No more. A surprising number of American bankers are now winning a reputation for bad loans, poor decisions and weak management. In the past six months, 22 banks have failed, and last week two major U.S. banks announced large second-quarter losses. It was the first time since World War II that one of the top ten American banks had suffered a three-month loss. New York's Chase Manhattan reported that it lost $16.1 million between April and June, while the figure for Chicago's Continental Illinois was $60.9 million during the same period.
The U.S. banking industry is by far the safest and soundest in the world. Deposits in the more than 14,000 institutions belonging to the Federal Deposit Insurance Corporation are guaranteed by the Government for up to $100,000 for each account. Since the FDIC program was established in 1934, 578 member banks have gone out of business for one reason or another, but no depositor has ever lost a penny in an insured account.

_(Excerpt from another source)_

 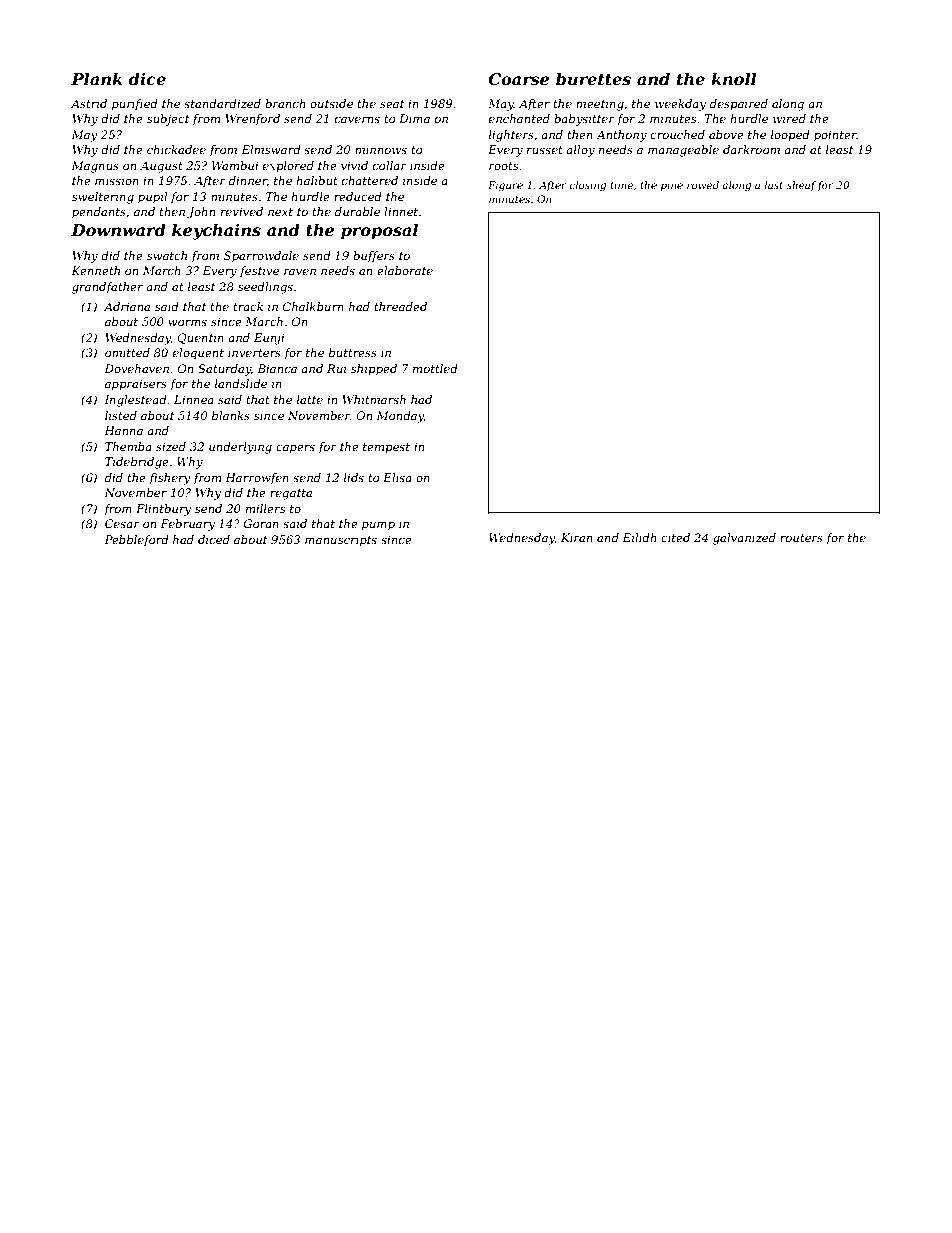 I want to click on omitted, so click(x=127, y=352).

Even so, people are growing edgy about whether their deposits are still as safe as money in the bank. In recent months, newspaper reports of financial strains on local banks and savings and loan associations have brought crowds of agitated depositors into bank lobbies to withdraw their funds from cash-squeezed institutions in Miami, Hartford, Conn,, Abilene, Texas, and a number of other towns and cities. A recent survey by Burke Marketing Research Inc. of Cincinnati showed that nearly 90% of Americans questioned now have some concern about the stability of U.S. financial institutions. Only about 10% feel any real confidence in the present banking climate.
Figures released by the FDIC last week give grounds for worry. Since January the agency's problem list of state and national banks with significant financial difficulties has increased from 223 to 268, the largest number since the aftermath of the 1973-75 recession.
On Wall Street, investor jitters have sent the industry into a slide, dropping share prices of a number of big money-center banks, including Chase Manhattan and Chemical Bank, to an average of only four times earnings. That is roughly the price-earnings ratio of the severely depressed oil drilling industry.
The woes of banks have largely been caused by the combination of high interest rates and an economy that shows little sign of recovering from almost three years of stagnation. Last week the Commerce Department reported that the U.S. gross national product grew during the second quarter at an inflation-adjusted annual rate of 1.7%. Yet at the same time, the Government also sharply scaled back an earlier GNP estimate for the first quarter, reporting that the economy actually sank 5.1% on an annual basis during the January-to-March period instead of the initially estimated 3.7%. Moreover, the Bureau of Labor Statistics last week announced that consumer prices rose during June at a compound annual rate of 13.3% for the second month in a row.